Vamos finalizando esta columna con un hombre a quien la gran Mary Nash definió como nuestro Stuart Mill español. Se trata de un jurista y catedrático vinculado al regeneracionismo y al krausismo (fue discípulo de Giner de los Ríos) y que, además -perdónenme aquí la debilidad, que seguro comprenderán- fue senador por Oviedo. Me refiero a Adolfo González-Posada y Biesca (1860-1940), quien solía simplificar su firma como Adolfo Posada.
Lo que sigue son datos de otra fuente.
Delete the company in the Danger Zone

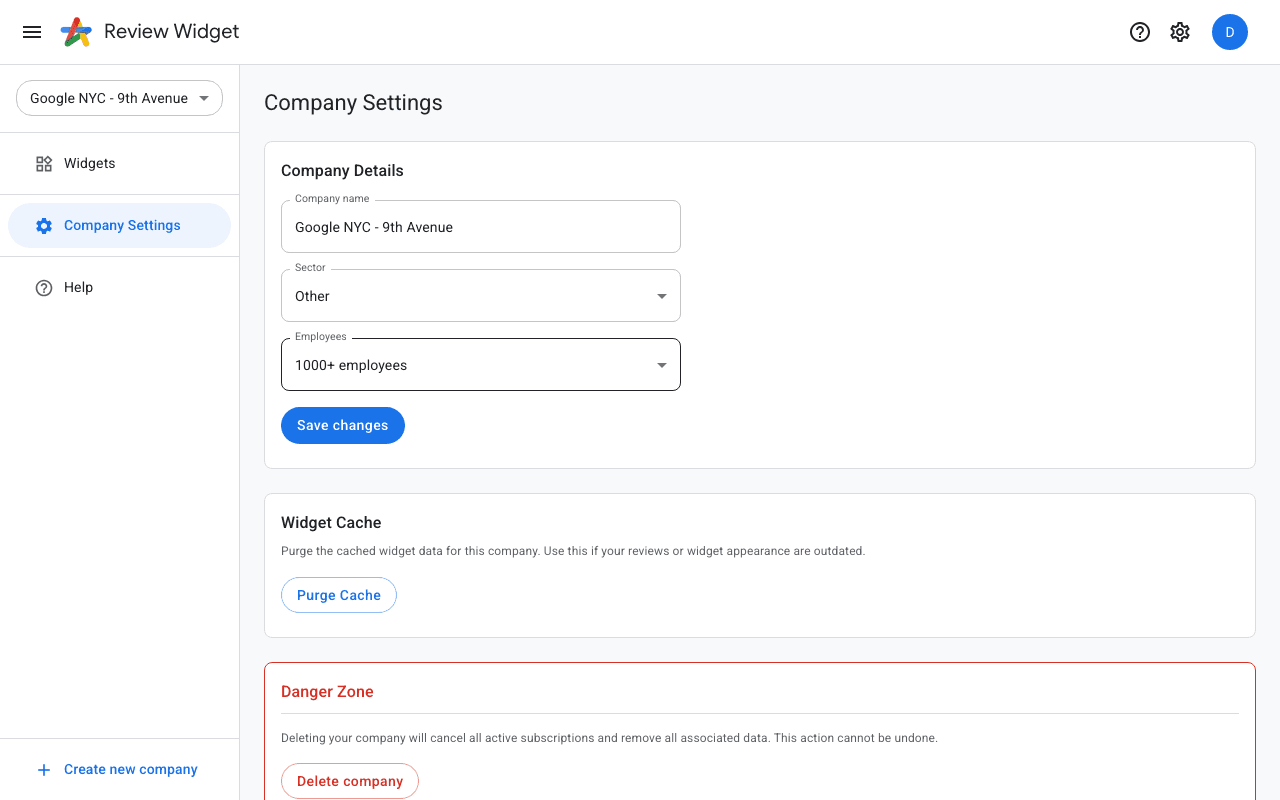point(350,781)
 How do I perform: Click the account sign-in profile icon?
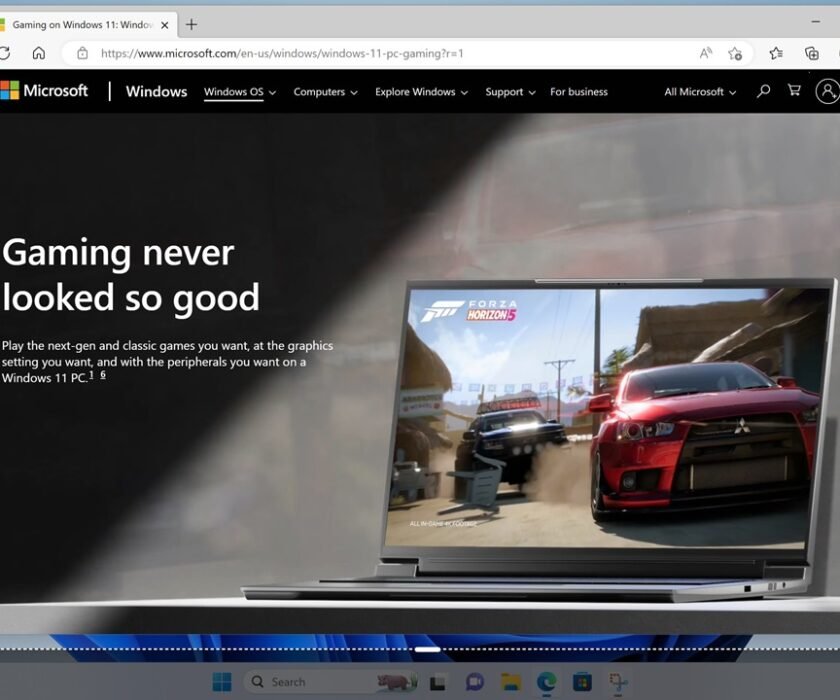click(827, 91)
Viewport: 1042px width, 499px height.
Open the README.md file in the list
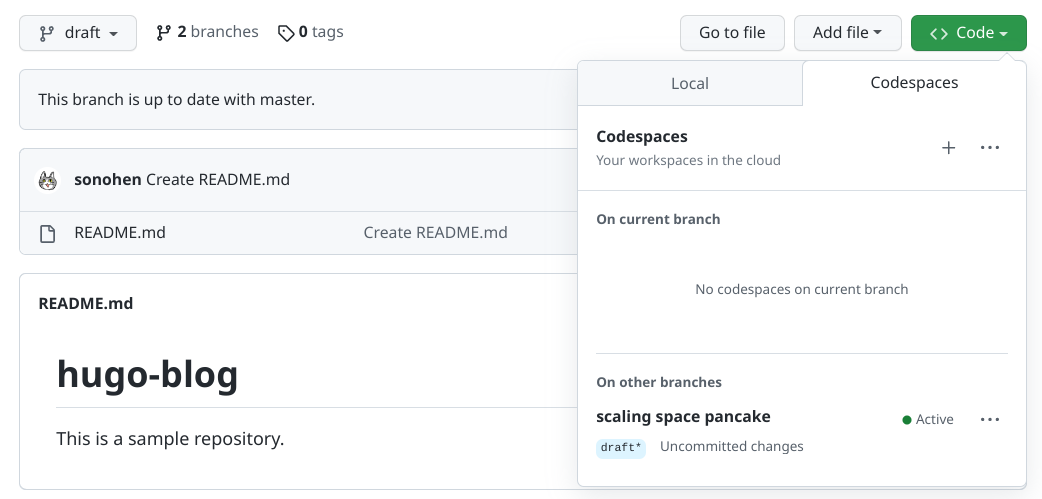click(120, 233)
Fue tal vez Posada la persona que más contribuyó a popularizar la palabra feminismo en España, tanto que, en 1899 publicó un libro titulado precisamente así, Feminismo, en el que defendía abiertamente la coeducación y el sufragio femenino y, también, analizaba la desventaja jurídica en la que vivían las mujeres.
La lectura de este libro constituye un acto de reafirmación en las raíces ilustradas y racionalistas del feminismo; es decir, en la constatación empírica y científica de la existencia del sexo biológico de la especie humana sobre el cual se ha construido, de forma injusta e intolerable, la desigualdad más primaria, la de las mujeres respecto a los hombres.
En relación a ello, con acierto Posada se preguntaba «¿Qué dominación no parecerá natural a quien la ejerce?». Por ello sostengo -como también lo hacen muchas feministas hoy cuestionadas o directamente canceladas- que ignorar el binarismo sexual no contribuye a avanzar hacia la igualdad, sino, muy al contrario, a consolidar estereotipos y mandatos de género que deberían ser abolidos.
Releer Feminismo es un ejercicio de memoria y, desde la distancia de los años, de inspiración. Nos recuerda que las conquistas de las mujeres tienen un largo recorrido y que el movimiento feminista, para no decaer en su empeño emancipador, necesita reconocer sus fuentes para reclamar con fuerza la dignidad y la libertad de las mujeres.